_TASK DESCRIPTION_:
From the listing below, give again exactly the lines from the line with "Task: Select the Viewing files issue" to the line with "Task: Open Downloads from the sidebar", ends included, without any pictures.

_DATA SHOWN_:
━━━━━━━━━━━━━━━━━━━━

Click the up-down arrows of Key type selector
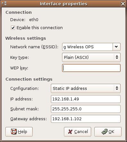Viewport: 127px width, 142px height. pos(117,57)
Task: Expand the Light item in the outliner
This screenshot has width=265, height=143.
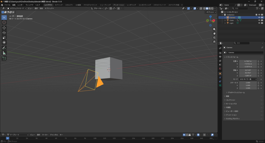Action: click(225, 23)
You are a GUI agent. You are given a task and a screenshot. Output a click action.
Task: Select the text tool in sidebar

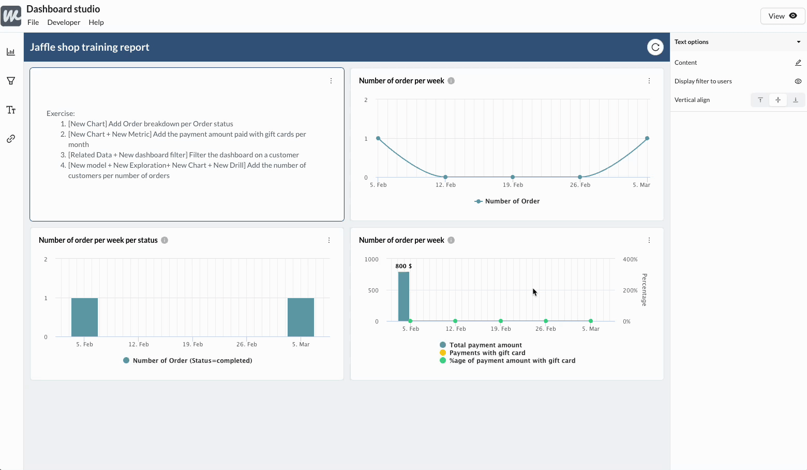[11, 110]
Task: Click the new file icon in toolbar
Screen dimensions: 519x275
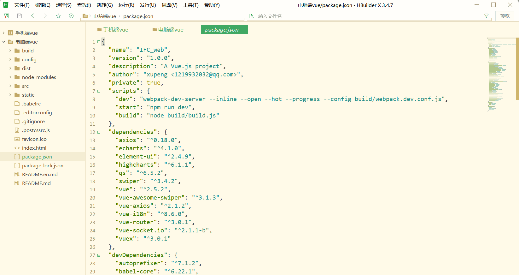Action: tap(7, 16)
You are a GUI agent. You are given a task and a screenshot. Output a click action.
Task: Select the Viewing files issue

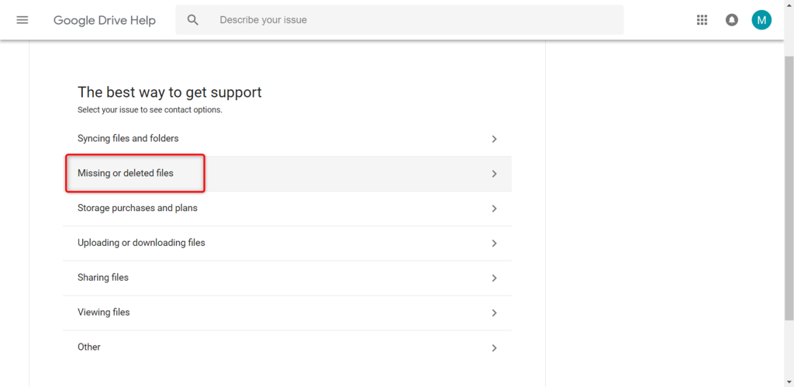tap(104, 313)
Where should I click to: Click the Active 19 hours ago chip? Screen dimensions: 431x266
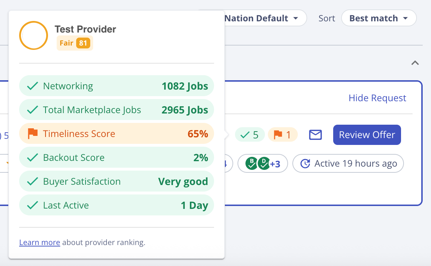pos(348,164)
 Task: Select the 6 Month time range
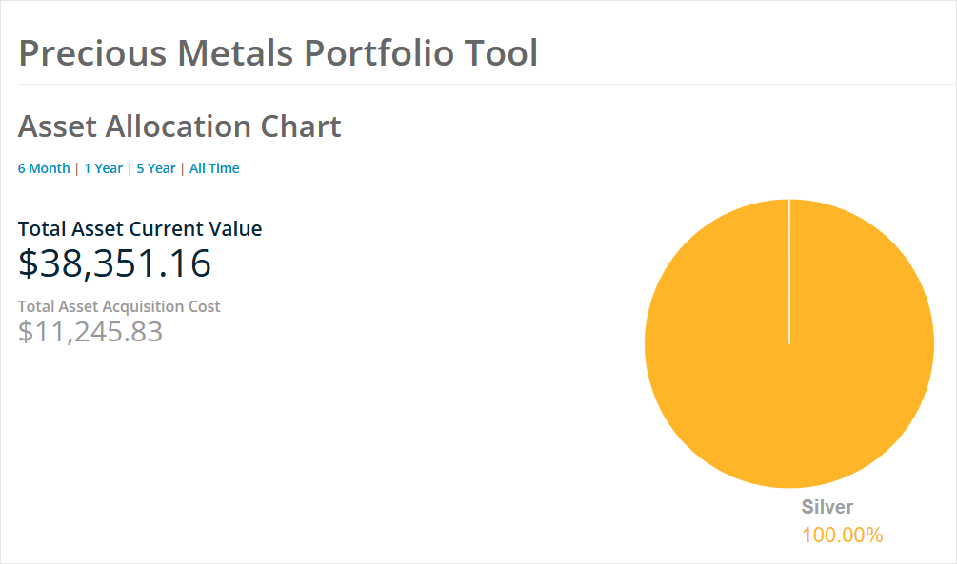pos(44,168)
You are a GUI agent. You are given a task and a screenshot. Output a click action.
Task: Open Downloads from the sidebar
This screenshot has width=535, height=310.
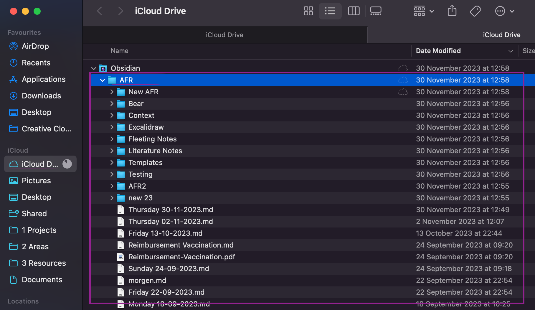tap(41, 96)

━━━━━━━━━━━━━━━━━━━━

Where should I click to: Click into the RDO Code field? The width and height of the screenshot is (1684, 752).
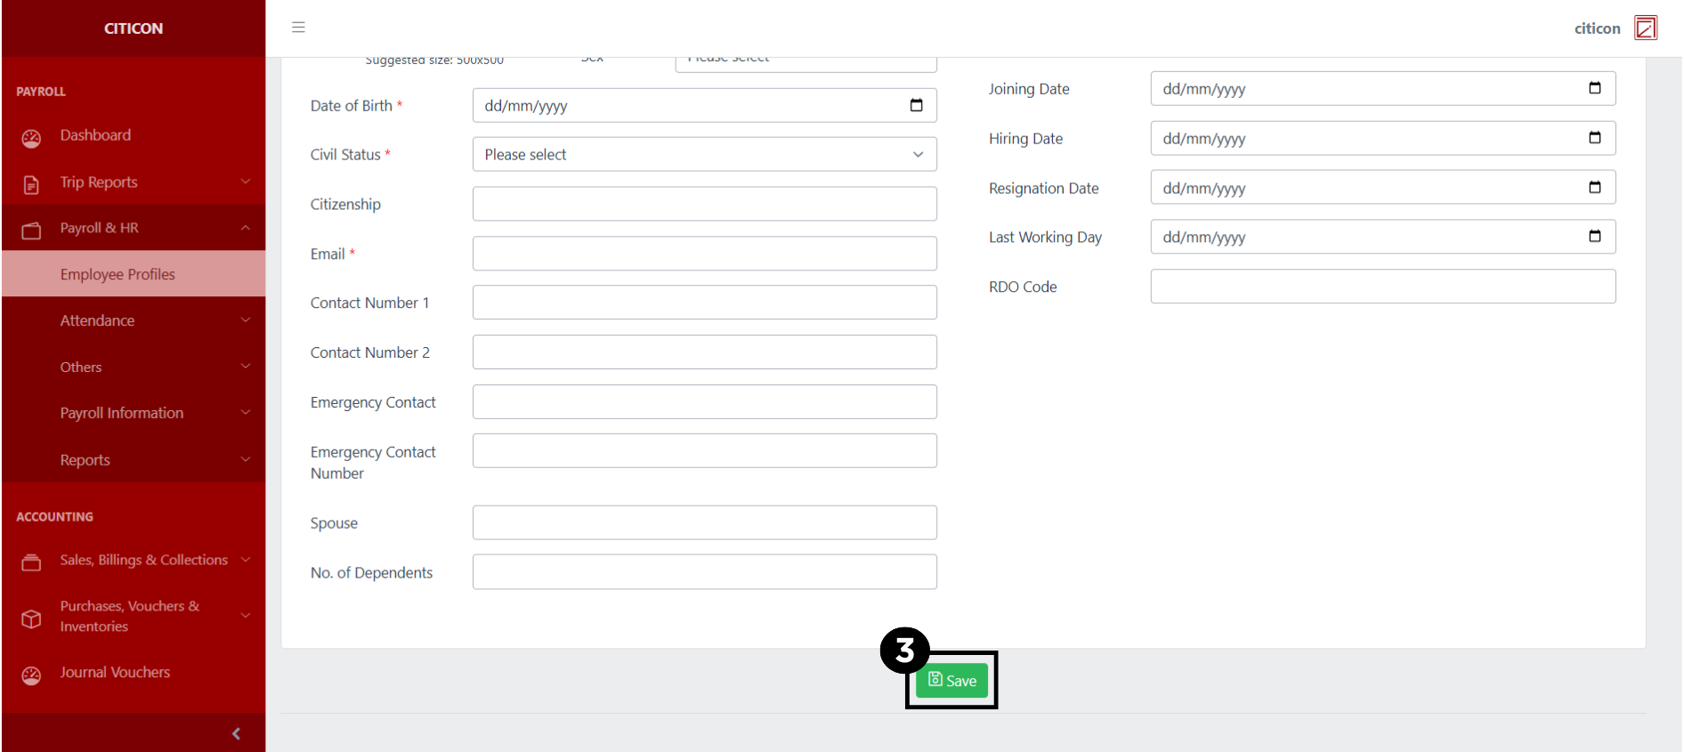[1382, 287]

━━━━━━━━━━━━━━━━━━━━

_TASK RESULT_:
Task: Select the Viewing files issue

tap(104, 313)
Where should I click to: Click the Active 19 hours ago chip? Screen dimensions: 431x266
pos(348,164)
 Task: Select the 6 Month time range
pos(44,168)
You are a GUI agent. You are given a task and a screenshot. Output a click action.
Task: Open Downloads from the sidebar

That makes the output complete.